Certification for Hospice and Palliative Medicine Specialists
Today, physicians specializing in hospice and palliative medicine have several certifications available to them beyond their primary board certification. Since 2008, member boards of ABMS and AOA have certified physicians in the specialty-level practice of hospice and palliative medicine. As of December 31, 2014, there are 6,952 ABMS/AOA CAQ physicians in hospice and palliative medicine.
In 2012, after 3 years of exploration, AAHPM recommended the creation of the Hospice Medical Director Certification Board (HMDCB) to administer a certification that is complimentary to ABMS and AOA certification but specific to the practice of hospice medicine. The HMDCB examination assesses additional expertise in the unique competencies to perform the role of a hospice medical director, such as regulatory, administrative, legal, ethical competencies, and clinical skills appropriate for hospice patients.
AAHPM continues to support all physicians seeking certification through ABMS, AOA, and HMDCB with a number of educational opportunities and resources for both ABMS and AOA as well as HMDCB certification and with our support for fellowships in hospice and palliative medicine.

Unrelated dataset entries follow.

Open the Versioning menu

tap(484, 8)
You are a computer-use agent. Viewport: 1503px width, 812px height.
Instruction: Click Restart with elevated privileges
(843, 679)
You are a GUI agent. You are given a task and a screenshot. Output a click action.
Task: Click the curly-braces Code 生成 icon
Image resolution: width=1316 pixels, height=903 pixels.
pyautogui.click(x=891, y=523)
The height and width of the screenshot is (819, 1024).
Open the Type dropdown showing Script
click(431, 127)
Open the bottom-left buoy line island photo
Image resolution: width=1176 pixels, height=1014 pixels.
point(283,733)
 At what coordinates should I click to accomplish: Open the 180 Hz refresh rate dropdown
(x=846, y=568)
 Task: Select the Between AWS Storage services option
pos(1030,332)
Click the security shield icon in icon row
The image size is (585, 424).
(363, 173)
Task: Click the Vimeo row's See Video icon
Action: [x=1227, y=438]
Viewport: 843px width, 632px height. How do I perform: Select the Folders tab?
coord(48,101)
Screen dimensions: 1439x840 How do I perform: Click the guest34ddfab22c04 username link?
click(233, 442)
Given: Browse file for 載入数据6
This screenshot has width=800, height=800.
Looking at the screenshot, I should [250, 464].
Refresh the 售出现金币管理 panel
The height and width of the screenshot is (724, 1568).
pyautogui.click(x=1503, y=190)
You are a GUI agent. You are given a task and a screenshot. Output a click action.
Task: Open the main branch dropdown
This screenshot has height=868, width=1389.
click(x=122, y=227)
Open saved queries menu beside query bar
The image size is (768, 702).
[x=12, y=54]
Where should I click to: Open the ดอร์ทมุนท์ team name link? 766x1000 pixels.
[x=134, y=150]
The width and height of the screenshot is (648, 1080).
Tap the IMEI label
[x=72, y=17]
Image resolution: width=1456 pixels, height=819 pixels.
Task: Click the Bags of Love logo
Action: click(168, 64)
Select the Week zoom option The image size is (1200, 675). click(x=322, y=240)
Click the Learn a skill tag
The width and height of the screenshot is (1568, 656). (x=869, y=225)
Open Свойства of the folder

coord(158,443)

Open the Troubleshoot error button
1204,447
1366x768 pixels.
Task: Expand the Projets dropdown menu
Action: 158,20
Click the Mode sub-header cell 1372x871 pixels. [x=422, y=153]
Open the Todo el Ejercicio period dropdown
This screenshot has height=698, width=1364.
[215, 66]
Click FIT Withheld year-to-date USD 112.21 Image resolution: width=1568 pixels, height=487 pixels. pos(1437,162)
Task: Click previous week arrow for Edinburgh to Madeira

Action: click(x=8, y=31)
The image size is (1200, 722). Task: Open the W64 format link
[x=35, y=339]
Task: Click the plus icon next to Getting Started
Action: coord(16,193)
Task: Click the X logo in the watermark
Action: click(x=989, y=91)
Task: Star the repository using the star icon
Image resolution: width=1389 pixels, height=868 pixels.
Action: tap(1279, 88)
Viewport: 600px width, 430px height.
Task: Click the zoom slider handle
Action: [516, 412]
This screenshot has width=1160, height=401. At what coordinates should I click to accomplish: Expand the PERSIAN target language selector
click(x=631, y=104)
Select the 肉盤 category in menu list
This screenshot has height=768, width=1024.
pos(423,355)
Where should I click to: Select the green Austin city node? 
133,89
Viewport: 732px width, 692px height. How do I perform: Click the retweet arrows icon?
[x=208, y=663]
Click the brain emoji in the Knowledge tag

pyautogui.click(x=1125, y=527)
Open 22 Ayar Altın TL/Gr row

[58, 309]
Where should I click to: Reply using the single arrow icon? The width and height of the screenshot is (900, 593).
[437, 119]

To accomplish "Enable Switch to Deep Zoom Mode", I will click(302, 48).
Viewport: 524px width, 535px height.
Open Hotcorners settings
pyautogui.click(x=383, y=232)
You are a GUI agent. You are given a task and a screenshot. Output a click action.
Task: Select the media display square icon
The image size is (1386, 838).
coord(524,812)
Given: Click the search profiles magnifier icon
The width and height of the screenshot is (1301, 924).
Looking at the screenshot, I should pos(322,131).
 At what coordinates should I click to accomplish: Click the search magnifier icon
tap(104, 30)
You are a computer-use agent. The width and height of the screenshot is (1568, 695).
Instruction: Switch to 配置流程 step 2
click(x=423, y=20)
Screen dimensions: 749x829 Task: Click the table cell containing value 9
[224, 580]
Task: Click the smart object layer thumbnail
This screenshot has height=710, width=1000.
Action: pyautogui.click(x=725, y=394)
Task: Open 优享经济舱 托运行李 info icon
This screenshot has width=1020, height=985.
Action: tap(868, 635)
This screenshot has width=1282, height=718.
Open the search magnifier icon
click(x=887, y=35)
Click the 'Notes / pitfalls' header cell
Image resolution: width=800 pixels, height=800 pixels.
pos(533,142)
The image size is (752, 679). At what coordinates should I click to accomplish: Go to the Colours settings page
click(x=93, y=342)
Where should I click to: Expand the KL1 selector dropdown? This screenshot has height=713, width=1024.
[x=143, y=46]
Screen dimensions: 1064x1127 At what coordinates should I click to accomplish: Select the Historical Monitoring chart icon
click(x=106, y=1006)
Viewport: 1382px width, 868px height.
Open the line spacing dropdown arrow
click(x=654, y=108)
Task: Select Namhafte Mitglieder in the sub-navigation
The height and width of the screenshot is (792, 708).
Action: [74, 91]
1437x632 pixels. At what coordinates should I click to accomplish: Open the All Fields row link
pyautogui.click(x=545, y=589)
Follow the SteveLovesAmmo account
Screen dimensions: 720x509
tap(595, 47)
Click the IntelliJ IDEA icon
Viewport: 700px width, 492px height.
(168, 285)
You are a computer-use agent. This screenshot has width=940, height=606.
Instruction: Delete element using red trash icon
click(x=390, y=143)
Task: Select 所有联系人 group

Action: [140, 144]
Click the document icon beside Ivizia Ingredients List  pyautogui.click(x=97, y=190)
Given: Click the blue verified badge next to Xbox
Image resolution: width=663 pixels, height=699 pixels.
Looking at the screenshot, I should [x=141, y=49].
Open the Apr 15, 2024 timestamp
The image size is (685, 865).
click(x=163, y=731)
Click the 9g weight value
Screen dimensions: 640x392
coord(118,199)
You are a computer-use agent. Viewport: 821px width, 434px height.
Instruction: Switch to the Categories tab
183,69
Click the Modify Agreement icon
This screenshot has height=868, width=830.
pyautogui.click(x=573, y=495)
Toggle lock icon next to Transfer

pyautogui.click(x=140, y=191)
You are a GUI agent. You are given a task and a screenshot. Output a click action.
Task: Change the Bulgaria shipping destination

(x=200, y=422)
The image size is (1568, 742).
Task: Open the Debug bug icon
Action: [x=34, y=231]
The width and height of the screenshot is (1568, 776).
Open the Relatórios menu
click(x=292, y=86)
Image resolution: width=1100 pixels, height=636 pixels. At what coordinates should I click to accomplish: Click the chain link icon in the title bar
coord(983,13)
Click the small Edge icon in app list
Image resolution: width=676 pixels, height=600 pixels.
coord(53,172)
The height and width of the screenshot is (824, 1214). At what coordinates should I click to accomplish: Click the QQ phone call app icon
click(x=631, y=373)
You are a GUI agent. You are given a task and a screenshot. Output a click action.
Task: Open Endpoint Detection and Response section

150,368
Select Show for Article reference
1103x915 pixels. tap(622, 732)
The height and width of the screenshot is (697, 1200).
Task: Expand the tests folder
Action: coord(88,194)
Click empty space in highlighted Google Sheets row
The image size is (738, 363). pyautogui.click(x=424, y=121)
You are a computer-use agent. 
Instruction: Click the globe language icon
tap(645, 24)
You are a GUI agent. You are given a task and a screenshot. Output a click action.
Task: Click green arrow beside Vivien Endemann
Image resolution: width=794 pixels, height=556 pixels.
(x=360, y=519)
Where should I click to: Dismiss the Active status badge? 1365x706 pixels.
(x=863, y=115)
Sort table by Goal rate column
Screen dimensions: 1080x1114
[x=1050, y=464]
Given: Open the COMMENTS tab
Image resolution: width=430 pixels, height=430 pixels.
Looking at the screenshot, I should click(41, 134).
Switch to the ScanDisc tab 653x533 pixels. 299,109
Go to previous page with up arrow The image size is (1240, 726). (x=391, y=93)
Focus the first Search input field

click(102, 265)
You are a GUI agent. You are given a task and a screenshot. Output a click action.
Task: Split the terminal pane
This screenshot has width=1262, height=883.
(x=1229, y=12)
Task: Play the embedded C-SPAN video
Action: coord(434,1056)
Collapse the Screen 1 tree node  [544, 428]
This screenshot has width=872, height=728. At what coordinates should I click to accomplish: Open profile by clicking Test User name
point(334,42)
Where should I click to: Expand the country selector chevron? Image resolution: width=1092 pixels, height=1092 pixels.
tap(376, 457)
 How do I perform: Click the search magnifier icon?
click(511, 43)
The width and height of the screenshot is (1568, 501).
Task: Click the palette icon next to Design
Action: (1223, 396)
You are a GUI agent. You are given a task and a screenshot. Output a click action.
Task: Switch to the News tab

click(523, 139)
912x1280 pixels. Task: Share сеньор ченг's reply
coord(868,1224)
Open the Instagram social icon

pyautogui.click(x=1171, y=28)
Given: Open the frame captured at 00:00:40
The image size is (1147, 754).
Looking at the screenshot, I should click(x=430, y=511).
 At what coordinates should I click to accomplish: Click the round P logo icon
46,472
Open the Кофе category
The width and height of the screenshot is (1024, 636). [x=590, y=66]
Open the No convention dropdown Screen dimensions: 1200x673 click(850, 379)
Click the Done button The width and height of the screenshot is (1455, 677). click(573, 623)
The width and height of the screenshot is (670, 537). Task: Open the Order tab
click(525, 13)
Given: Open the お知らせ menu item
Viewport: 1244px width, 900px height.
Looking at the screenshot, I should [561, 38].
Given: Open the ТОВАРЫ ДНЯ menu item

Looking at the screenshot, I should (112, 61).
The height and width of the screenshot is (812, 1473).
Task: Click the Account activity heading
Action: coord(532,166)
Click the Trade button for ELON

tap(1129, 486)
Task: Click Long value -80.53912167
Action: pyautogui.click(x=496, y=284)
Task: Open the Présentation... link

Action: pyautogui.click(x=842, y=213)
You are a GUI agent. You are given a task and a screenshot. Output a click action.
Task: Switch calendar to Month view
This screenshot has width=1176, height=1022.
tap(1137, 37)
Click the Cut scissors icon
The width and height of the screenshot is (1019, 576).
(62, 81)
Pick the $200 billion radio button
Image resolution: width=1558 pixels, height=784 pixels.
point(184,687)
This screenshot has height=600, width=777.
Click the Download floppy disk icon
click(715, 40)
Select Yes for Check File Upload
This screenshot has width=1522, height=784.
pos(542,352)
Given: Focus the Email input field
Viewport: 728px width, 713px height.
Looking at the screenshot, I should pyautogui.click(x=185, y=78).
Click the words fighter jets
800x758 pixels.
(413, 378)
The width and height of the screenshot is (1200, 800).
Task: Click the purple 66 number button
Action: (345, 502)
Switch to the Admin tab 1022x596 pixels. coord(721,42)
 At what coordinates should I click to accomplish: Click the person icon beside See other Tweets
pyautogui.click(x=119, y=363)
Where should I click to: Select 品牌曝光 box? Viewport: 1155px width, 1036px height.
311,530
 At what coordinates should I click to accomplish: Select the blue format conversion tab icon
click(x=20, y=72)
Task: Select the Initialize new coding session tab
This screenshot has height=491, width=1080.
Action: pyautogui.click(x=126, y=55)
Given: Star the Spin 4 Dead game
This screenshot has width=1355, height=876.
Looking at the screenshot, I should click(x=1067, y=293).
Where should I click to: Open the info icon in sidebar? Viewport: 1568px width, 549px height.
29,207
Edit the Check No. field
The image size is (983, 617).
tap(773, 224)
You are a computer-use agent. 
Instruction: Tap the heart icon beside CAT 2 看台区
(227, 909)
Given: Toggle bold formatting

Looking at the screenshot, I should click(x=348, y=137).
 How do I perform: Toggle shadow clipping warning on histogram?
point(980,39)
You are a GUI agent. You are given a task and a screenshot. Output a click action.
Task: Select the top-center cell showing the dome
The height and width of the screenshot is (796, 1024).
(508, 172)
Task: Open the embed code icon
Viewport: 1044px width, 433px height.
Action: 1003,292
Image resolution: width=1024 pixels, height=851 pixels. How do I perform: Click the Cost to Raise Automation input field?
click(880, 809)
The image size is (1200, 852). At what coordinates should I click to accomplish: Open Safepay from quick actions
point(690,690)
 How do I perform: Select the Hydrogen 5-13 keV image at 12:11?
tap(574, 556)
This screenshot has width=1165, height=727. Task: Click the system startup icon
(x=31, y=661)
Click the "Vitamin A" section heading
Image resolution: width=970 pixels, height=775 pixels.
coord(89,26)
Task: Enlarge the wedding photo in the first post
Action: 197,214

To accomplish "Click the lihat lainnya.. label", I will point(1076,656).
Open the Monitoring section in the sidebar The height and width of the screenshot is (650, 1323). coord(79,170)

In addition to supporting initial certification into Hospice and Palliative Medicine, AAHPM is committed to providing information and support for Maintenance of Certification and Osteopathic Continuous Certification.
History of Certification
Certification is widely considered the gold standard of expertise in medicine because of its unique physician-directed approach for assessing qualifications. While medical licensure sets the minimum competency requirements to diagnose and treat patients, it is not specialty specific. Board certification demonstrates a physician's exceptional expertise in a particular specialty and/or subspecialty of medical practice. Although certification is sought and earned by physicians on a voluntary basis, it is recognized by government, healthcare systems, insurers, and patients themselves as an essential tool to judge that a physician has the knowledge, experience, and skills for providing quality health care within a given specialty or subspecialty.